6 August 2005Anchorage Daily NewsPaula Dobbyn
In a victory for environmentalists, a federal appeals court has tossed out a management plan for the Tongass National Forest, saying the government erroneously doubled the amount of old growth timber that could be logged from the huge Southeast Alaska forest.
The 9th U.S. Circuit Court of Appeals on Friday ruled in favor of the Natural Resources Defense Council and five other environmental groups that had sued the U.S. Forest Service.
The environmentalists said the federal agency, which manages national forests, misread a market analysis for Tongass trees prepared by its own economists. As a result, the Forest Service for nearly a decade has been offering nearly double the volume of timber that the market requires.

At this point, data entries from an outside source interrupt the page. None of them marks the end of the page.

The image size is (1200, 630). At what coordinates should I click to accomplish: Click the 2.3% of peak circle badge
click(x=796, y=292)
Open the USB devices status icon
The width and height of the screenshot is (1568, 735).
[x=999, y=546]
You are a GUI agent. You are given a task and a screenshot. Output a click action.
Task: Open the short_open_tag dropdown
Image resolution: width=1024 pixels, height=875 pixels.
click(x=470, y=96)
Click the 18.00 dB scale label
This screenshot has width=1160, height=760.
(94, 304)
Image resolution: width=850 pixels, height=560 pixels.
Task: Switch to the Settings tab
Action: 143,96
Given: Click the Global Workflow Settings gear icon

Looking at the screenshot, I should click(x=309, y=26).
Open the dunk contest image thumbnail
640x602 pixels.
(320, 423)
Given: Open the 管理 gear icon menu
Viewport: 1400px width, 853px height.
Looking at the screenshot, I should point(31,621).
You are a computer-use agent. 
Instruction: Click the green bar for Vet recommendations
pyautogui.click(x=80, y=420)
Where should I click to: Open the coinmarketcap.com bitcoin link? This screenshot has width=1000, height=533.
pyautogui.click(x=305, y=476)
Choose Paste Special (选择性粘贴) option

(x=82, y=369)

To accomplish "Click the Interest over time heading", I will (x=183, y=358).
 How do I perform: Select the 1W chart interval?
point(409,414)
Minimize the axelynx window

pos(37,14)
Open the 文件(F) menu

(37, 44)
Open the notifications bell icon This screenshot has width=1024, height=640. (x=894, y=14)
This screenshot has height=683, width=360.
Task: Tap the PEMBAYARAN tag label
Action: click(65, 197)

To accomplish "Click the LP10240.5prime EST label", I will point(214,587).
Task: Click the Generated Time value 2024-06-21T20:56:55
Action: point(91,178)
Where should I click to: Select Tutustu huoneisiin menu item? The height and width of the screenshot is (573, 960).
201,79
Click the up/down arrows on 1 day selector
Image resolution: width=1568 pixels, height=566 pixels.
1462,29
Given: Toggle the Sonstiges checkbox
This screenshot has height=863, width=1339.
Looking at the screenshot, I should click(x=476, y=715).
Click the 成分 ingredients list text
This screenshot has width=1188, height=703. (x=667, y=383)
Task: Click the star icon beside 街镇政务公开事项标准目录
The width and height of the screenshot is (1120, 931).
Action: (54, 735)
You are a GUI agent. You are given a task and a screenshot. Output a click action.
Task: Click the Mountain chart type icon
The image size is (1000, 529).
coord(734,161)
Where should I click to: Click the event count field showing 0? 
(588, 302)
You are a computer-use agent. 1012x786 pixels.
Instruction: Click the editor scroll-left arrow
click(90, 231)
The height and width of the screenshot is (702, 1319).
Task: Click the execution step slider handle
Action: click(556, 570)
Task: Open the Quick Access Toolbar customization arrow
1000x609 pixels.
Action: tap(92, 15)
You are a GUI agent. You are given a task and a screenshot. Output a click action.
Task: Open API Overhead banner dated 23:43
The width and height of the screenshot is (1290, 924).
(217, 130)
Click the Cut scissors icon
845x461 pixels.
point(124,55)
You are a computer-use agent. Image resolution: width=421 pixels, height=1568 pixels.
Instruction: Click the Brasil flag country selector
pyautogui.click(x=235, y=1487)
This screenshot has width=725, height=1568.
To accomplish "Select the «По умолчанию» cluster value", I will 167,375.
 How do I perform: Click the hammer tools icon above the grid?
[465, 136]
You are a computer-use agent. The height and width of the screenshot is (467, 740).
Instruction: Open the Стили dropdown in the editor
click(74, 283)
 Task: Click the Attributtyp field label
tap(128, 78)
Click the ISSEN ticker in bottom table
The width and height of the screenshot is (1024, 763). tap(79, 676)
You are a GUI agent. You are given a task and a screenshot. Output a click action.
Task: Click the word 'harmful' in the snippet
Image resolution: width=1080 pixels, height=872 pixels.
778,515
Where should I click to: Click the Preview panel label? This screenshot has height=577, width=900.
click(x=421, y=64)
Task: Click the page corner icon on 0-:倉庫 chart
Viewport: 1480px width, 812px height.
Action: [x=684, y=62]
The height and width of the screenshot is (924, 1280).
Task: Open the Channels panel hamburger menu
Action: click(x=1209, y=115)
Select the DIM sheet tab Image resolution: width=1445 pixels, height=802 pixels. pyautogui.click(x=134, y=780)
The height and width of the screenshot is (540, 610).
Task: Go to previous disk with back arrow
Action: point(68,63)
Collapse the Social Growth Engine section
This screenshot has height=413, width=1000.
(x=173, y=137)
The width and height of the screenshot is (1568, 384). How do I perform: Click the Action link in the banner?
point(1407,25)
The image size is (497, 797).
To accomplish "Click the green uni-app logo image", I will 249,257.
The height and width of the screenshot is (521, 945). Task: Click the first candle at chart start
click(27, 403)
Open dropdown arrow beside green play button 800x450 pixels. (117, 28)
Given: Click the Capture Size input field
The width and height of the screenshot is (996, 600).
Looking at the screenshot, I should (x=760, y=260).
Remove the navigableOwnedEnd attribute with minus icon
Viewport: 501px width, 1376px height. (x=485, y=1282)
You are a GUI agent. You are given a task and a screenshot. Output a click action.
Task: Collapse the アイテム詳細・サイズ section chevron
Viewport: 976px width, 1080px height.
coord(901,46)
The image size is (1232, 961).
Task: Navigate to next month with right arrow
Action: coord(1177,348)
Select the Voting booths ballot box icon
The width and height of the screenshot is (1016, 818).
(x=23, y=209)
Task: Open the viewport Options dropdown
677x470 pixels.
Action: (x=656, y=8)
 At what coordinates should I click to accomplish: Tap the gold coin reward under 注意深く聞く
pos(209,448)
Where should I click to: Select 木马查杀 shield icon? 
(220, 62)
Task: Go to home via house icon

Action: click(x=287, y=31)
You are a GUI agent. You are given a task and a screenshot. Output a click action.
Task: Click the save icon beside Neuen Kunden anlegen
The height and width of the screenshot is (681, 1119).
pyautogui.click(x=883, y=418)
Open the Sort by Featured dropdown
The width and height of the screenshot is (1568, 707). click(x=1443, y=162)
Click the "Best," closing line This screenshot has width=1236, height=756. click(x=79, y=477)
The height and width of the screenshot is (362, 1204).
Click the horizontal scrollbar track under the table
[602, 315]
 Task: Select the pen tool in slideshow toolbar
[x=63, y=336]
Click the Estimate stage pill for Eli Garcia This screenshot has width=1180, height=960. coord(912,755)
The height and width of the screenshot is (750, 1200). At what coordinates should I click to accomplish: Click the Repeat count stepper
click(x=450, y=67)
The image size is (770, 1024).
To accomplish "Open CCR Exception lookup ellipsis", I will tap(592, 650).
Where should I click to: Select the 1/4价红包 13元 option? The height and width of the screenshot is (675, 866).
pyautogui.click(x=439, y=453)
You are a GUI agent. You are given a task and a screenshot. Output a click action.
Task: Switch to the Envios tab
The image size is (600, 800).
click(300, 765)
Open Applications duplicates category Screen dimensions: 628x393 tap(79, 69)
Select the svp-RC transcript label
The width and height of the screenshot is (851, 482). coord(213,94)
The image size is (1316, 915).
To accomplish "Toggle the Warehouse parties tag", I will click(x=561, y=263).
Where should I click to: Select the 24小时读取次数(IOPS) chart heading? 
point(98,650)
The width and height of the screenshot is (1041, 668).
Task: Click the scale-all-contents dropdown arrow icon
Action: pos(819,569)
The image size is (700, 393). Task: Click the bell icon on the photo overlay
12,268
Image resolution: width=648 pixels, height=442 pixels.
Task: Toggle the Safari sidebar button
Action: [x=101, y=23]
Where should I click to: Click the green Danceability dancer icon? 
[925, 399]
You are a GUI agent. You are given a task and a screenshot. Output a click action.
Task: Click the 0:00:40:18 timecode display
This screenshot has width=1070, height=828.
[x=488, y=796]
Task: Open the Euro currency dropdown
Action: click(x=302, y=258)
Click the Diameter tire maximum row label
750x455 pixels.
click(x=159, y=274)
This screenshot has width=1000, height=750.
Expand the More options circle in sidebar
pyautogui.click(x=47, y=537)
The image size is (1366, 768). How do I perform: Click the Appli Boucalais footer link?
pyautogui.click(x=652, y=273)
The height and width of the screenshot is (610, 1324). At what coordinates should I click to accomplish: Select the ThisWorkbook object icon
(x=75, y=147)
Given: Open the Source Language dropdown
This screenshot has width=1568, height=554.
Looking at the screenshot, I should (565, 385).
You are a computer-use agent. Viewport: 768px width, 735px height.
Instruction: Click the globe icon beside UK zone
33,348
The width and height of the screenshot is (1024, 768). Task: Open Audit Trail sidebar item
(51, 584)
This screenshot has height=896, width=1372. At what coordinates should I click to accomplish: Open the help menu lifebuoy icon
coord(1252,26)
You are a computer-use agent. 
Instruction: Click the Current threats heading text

A three-judge panel of the San Francisco-based court agreed, overturning a decision by U.S. District Court Judge James K. Singleton of Anchorage. Singleton found that the Forest Service mistake was harmless and should not invalidate the management plan.
The matter now returns to the District Court for reconsideration. Environmentalist lawyer Tom Waldo said he will seek an injunction to stop all logging activity on 2.5 million roadless acres in the meantime.
At issue is the 1997 Tongass land management plan, which guides what can happen in the country's largest national forest. The plan regulates logging, conservation, tourism, recreational activities and myriad other things that affect the 17 million-acre Tongass.
The plan allows loggers to harvest up to 267 million board feet of timber a year. The Forest Service relied on a market-demand analysis prepared by its economists David Brooks and Richard Haynes to arrive at that figure.
Brooks and Haynes said demand would require 68 million board feet a year of Tongass timber if markets were weak, 110 million board feet in a medium market and 154 million when demand is high. The economists included high-quality saw logs and the lower-quality utility logs in their calculation.
Forest Service officials thought the economists' numbers concerned only saw logs, so they raised the allowed cut to 267 million board feet to include utility logs.
Forest Service spokesman Dennis Neill said Friday he has no idea why the agency made such a glaring mistake.
Environmentalists reveled in their court victory, saying they had told the Forest Service repeatedly that their numbers were off.
"We've been saying this over and over again. Instead of fixing it, they stuck their head in the sand," said Buck Lindekugel of Juneau-based Southeast Alaska Conservation Council, a plaintiff.
The Forest Service acknowledged making a mistake, but its lawyers argued that the miscalculation didn't affect the overall soundness of the management plan.
The 9th Circuit panel disagreed.
"The Forest Service's error in assessing market demand fatally infected its balance of economic and environmental considerations, rendering the plan for the Tongass arbitrary and capricious," the judges wrote.
For Southeast's beleaguered timber industry, it was one more blow in a long series of setbacks. The once-robust industry that employed thousands has shrunk to a handful of mills that now process about a tenth of the timber that was logged a decade ago.
Owen Graham, head of the Alaska Forest Association, said the decision was not unexpected and he hopes the Forest Service will fix the problem.
Graham questioned the credibility of the Forest Service's demand analysis.
"The whole issue of demand is kind of a red herring. It's irrelevant," Graham said.
Southeast mills can handle 370 million board feet a year, and the Forest Service is offering only a fraction of that, he said. If more timber was available, the mills would buy and sell it.
"Markets are very good. All the mills are pleading for more volume," he said.
Graham is dreaming, Lindekugel said. Talk to any economist and they'll tell you that demand for Tongass timber has evaporated, he said.
"It's reality versus mythology," he said.
Gov. Frank Murkowski called the court ruling a "travesty" and urged the Forest Service to appeal.